Reproduce the data word for word, from its first line through the line that contains "中吕·醉高歌·感怀 （二首）（姚燧） (163, 853)", both ends included.

--- START OF Records for processing ---

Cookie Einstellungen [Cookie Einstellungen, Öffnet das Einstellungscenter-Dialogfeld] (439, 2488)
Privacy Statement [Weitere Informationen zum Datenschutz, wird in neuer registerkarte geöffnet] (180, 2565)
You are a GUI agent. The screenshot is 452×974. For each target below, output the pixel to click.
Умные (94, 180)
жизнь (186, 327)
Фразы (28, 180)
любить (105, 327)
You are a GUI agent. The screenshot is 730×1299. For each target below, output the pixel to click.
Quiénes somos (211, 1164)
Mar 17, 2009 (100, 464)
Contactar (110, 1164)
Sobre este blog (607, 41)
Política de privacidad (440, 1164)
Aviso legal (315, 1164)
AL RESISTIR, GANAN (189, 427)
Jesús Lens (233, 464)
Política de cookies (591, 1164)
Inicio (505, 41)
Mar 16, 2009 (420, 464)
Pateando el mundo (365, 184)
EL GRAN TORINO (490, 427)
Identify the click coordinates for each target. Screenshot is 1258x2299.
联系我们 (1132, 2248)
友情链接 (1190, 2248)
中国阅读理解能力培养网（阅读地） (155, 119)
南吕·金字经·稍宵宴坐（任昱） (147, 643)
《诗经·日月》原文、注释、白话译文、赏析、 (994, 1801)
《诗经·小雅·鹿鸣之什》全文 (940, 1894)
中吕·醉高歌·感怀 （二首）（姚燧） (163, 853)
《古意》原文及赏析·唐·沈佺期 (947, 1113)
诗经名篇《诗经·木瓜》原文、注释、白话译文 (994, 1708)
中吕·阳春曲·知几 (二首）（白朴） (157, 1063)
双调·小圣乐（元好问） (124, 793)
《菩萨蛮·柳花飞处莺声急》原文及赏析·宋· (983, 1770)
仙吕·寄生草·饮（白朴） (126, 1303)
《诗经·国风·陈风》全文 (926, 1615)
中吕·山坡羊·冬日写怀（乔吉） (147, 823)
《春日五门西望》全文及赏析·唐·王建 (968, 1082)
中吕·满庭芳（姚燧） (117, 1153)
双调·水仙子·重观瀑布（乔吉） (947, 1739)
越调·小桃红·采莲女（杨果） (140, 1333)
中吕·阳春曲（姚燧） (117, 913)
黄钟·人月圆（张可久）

--- END OF Records for processing ---

:: Correct output ::
Cookie Einstellungen [Cookie Einstellungen, Öffnet das Einstellungscenter-Dialogfeld] (439, 2488)
Privacy Statement [Weitere Informationen zum Datenschutz, wird in neuer registerkarte geöffnet] (180, 2565)
You are a GUI agent. The screenshot is 452×974. For each target below, output the pixel to click.
Умные (94, 180)
жизнь (186, 327)
Фразы (28, 180)
любить (105, 327)
You are a GUI agent. The screenshot is 730×1299. For each target below, output the pixel to click.
Quiénes somos (211, 1164)
Mar 17, 2009 (100, 464)
Contactar (110, 1164)
Sobre este blog (607, 41)
Política de privacidad (440, 1164)
Aviso legal (315, 1164)
AL RESISTIR, GANAN (189, 427)
Jesús Lens (233, 464)
Política de cookies (591, 1164)
Inicio (505, 41)
Mar 16, 2009 (420, 464)
Pateando el mundo (365, 184)
EL GRAN TORINO (490, 427)
Identify the click coordinates for each target. Screenshot is 1258x2299.
联系我们 (1132, 2248)
友情链接 (1190, 2248)
中国阅读理解能力培养网（阅读地） (155, 119)
南吕·金字经·稍宵宴坐（任昱） (147, 643)
《诗经·日月》原文、注释、白话译文、赏析、 (994, 1801)
《诗经·小雅·鹿鸣之什》全文 (940, 1894)
中吕·醉高歌·感怀 （二首）（姚燧） (163, 853)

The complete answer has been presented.